Mental illnesses and mood disorders are incredibly common. Tens of millions of people in America alone suffer from them each year, but luckily there are more treatment options available than ever before.

For example, along with antidepressants and talk therapy, people who can’t use antidepressants for various reasons can turn to options such as transcranial magnetic stimulation. Under the Affordable Care Act mental health care became an essential covered service, and in society in general, there is less stigma surrounding mental health issues.

Despite all of the strides that have been made regarding mental health and available care and treatment, there’s one place that tends to be behind in offering support and reducing stigma, and that’s the workplace. Mental health is an important issue for employers because it impacts corporate culture, employee morale and productivity and the bottom line.

Employers need to focus on reducing the stigma as part of an effort to provide more support to employees, and below are some ways they can start doing that.

Integrate Mental Health And Wellness Programs

In the past decade or so, a lot of employers have emphasized employee health and wellness, and they can also integrate mental health into these programs. For example, employee programs will do things like incentivizing employees for participating in exercise classes. Employers can do something similar if employees participate in activities that promote mental wellness as well.

It’s not enough to simply offer employee mental health wellness programs. They need to be marketed to employees and promoted.

Educate Workplace Leaders

People can feel like they’re pushed into the shadows if they have something such as depression simply because their employers and co-workers don’t know about it, or how to talk about it.

It can go a long way to educate and inform leaders in the business, because the more people know, the less fear or negativity and stereotyping is likely to go on.
========
PROBLEMS AND TASKS:
**a)** From the workplace mental health article, return the passage from "In the past" to "employees and promoted.".
**b)** According to the workplace mental health article, why does educating workplace leaders help?
**c)** Write what comes next in the workplace mental health article.

Saved data entries:
========
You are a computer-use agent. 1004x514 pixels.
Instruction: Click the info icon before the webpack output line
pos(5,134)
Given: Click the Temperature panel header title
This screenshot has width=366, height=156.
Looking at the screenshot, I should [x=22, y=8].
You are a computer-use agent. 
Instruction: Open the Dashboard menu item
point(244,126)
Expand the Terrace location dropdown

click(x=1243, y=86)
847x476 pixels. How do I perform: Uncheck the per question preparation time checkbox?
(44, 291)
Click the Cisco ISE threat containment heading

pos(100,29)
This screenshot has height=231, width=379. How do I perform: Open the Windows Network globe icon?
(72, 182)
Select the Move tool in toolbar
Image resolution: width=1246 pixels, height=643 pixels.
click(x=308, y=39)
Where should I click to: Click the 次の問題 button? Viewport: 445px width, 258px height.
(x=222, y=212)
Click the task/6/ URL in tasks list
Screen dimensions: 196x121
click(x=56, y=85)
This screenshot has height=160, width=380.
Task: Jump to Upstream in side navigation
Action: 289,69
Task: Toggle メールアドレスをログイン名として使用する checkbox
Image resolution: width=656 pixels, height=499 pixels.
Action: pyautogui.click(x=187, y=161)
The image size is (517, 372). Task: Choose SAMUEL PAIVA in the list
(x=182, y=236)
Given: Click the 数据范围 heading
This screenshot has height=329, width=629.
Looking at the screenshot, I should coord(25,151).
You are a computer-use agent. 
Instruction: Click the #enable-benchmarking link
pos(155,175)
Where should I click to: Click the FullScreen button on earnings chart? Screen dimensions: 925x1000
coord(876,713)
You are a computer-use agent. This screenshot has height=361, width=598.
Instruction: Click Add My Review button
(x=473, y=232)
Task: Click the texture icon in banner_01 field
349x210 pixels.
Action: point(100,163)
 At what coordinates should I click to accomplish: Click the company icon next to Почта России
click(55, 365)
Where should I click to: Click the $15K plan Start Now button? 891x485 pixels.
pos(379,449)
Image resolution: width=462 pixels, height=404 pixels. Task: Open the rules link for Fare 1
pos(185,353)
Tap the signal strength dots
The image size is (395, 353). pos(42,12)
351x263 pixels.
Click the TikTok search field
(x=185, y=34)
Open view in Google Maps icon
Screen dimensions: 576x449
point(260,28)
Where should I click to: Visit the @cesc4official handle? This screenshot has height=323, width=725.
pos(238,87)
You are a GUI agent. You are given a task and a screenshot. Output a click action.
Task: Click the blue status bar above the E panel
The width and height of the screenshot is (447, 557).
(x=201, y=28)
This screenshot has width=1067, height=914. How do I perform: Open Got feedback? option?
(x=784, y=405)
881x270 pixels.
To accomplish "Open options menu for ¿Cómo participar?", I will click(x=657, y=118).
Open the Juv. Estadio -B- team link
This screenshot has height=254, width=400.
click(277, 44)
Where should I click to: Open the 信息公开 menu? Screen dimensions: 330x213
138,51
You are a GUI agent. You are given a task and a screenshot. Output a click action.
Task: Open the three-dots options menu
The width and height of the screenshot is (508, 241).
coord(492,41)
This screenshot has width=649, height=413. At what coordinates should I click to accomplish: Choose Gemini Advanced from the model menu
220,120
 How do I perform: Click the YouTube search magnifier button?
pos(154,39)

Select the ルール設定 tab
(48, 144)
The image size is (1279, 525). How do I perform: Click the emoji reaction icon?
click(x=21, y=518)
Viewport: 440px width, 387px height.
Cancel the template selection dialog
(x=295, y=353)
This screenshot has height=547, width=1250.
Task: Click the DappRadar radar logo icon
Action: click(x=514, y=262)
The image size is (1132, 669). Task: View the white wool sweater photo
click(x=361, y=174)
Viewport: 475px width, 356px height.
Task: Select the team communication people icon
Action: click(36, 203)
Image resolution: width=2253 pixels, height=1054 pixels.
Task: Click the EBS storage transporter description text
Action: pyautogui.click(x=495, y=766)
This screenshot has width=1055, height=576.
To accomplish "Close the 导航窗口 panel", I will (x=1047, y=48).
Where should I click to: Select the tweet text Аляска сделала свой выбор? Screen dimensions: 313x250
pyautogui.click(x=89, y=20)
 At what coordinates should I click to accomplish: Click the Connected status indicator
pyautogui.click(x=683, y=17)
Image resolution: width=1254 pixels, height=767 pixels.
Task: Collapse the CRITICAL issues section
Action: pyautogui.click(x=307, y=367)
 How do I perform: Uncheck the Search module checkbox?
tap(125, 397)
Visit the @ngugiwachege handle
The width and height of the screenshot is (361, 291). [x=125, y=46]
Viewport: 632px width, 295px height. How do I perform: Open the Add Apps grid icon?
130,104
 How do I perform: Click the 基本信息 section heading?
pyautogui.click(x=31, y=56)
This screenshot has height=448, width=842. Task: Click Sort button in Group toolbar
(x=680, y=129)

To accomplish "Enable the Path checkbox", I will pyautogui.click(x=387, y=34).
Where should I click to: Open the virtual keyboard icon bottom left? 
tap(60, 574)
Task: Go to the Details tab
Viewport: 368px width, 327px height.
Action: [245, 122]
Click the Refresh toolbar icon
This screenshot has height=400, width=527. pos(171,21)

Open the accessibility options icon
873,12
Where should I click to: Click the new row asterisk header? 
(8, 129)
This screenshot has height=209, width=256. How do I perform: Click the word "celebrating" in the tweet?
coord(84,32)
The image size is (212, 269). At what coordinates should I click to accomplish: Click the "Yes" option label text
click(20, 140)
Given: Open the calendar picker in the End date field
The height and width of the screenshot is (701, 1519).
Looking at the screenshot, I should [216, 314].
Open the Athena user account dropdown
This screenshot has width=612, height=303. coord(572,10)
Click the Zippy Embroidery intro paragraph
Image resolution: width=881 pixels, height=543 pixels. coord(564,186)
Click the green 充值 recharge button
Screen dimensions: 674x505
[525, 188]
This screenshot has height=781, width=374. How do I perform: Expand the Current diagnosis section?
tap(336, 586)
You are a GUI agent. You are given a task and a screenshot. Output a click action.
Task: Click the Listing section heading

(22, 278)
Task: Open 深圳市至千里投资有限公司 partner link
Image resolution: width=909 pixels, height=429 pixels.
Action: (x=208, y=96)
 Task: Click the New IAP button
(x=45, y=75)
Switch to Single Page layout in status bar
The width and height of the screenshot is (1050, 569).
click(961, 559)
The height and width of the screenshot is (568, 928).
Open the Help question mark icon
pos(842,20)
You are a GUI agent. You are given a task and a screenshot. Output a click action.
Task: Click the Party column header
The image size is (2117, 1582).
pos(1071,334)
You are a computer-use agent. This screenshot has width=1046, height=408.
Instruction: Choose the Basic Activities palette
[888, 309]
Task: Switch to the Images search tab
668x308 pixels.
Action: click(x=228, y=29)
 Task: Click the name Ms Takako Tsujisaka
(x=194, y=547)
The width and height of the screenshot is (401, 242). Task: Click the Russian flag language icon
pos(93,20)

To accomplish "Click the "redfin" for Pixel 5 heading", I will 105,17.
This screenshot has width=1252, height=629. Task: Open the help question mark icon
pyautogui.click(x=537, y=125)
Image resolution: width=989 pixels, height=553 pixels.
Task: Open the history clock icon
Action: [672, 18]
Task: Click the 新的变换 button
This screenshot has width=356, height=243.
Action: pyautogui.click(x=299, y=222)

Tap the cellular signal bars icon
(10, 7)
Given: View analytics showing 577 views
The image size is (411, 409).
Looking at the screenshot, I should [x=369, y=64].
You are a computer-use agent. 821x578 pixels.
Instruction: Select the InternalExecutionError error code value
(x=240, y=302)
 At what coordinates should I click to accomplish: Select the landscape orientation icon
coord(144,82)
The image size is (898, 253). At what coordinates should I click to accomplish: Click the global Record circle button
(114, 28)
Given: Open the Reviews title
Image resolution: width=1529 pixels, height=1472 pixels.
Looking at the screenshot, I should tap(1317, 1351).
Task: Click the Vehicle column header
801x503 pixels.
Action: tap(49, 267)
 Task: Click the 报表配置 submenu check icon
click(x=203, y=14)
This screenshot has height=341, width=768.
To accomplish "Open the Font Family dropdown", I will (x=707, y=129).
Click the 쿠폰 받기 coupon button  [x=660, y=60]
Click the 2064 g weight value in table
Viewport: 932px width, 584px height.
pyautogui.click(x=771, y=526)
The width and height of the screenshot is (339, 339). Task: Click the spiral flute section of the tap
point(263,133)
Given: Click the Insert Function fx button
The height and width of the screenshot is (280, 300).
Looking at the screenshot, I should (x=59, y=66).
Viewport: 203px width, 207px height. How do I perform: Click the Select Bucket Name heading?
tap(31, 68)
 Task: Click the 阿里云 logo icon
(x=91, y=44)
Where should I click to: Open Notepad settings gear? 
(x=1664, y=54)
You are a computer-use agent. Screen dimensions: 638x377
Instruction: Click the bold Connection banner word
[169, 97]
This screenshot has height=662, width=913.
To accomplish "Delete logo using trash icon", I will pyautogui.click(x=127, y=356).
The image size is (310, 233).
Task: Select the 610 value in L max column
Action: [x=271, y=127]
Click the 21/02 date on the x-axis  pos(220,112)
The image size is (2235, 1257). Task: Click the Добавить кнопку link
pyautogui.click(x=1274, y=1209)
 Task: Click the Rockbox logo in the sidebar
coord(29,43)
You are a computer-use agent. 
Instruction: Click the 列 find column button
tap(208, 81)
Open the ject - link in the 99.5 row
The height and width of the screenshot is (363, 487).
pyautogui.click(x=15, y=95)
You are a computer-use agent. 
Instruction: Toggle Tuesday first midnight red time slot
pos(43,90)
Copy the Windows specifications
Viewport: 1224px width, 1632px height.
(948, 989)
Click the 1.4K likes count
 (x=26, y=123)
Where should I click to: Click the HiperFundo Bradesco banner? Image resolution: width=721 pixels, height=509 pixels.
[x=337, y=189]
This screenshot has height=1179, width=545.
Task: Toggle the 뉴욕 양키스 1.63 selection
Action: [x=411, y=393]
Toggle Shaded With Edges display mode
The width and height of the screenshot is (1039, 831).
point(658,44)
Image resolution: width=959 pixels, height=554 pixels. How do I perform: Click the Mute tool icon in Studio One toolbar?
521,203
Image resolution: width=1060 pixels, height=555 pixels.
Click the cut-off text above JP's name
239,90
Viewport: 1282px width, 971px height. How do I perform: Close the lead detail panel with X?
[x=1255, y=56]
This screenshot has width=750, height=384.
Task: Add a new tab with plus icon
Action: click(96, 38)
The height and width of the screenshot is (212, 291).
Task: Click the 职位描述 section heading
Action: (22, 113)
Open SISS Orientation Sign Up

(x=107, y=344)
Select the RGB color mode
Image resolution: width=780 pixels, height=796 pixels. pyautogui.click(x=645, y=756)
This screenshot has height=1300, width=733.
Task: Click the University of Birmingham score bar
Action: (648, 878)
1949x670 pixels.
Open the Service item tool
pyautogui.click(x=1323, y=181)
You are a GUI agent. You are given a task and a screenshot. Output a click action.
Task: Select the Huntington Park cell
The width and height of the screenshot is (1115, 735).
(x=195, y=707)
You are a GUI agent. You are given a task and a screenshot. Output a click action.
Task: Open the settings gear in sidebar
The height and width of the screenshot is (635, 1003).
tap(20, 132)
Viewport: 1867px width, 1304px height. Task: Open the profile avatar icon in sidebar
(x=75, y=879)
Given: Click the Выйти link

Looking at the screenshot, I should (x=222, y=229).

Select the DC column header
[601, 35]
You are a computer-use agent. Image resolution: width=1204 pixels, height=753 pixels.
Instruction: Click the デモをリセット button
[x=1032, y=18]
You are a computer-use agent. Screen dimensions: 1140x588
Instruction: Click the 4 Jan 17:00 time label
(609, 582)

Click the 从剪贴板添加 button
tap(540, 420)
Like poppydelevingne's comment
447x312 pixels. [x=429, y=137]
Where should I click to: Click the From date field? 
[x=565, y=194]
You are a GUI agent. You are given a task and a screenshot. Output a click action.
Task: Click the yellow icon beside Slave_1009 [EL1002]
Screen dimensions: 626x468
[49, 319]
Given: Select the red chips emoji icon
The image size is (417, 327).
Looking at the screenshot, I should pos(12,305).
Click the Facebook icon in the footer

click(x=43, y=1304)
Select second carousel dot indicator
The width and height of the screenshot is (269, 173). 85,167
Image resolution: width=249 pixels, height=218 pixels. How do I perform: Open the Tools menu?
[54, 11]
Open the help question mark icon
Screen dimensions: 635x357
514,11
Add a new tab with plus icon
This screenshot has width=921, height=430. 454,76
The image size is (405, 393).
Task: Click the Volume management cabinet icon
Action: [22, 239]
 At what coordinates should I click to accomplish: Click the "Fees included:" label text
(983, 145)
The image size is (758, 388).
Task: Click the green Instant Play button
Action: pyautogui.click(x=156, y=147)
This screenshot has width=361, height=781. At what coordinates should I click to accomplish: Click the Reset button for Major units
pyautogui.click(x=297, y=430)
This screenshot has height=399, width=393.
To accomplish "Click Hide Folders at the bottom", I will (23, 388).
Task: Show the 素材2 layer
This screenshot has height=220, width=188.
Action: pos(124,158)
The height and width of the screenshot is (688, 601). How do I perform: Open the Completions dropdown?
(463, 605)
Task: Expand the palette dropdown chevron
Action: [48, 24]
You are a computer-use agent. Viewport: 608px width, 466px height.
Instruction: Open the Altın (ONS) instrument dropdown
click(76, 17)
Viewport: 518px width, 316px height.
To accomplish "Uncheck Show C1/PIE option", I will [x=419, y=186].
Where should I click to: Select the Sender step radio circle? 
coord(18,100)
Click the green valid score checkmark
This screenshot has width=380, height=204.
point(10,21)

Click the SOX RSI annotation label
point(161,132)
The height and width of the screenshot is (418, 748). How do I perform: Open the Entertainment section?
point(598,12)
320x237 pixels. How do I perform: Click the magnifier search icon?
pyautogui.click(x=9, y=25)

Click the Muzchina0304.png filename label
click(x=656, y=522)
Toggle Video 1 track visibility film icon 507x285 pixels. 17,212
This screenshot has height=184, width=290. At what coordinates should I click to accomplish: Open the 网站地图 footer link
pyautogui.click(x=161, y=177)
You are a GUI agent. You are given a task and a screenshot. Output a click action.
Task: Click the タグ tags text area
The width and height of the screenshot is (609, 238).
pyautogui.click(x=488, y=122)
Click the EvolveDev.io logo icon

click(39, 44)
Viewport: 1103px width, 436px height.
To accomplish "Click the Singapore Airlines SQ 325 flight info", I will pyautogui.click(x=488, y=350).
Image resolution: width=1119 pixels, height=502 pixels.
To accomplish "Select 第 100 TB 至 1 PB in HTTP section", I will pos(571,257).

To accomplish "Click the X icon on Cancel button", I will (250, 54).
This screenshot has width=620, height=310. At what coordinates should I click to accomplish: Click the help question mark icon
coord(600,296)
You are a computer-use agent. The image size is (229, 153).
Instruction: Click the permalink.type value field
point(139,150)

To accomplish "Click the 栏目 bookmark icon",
========
WRITTEN RESPONSES:
**a)**
In the past decade or so, a lot of employers have emphasized employee health and wellness, and they can also integrate mental health into these programs. For example, employee programs will do things like incentivizing employees for participating in exercise classes. Employers can do something similar if employees participate in activities that promote mental wellness as well.

It’s not enough to simply offer employee mental health wellness programs. They need to be marketed to employees and promoted.

**b)** The more people know about mental health issues, the less fear, negativity and stereotyping is likely to happen. Without that knowledge, employees with conditions such as depression can feel pushed into the shadows because their employers and co-workers don't know about it or how to talk about it.

**c)**
Business leaders can learn how to communicate respectfully but also openly and honestly about mental illnesses, and they can also be trained on how to recognize certain warning signs or symptoms to provide help and support for employees.

Offer Mental Health Screenings

Something a lot of employers are doing right now is offering free mental health screenings.

Employees have to feel like this is completely confidential for it to be effective, but it can be a great way for people to feel that their employer cares about their mental health, and also to help people realize if they may have an issue that needs to be addressed or treated.

Create Policies That Promote Mental Health Care

Finally, let’s say you have an employee with a chronic health condition and they have to go to doctor’s visits regularly. Of course you wouldn’t think twice about making sure they’re able to go, but with mental health care appointments, employers may be less flexible.

Show your employees you  put a priority on mental health by ensuring that employees feel comfortable talking about what they’re going through and that policies are friendly to their healthcare needs, as policies would be for any physical health issue.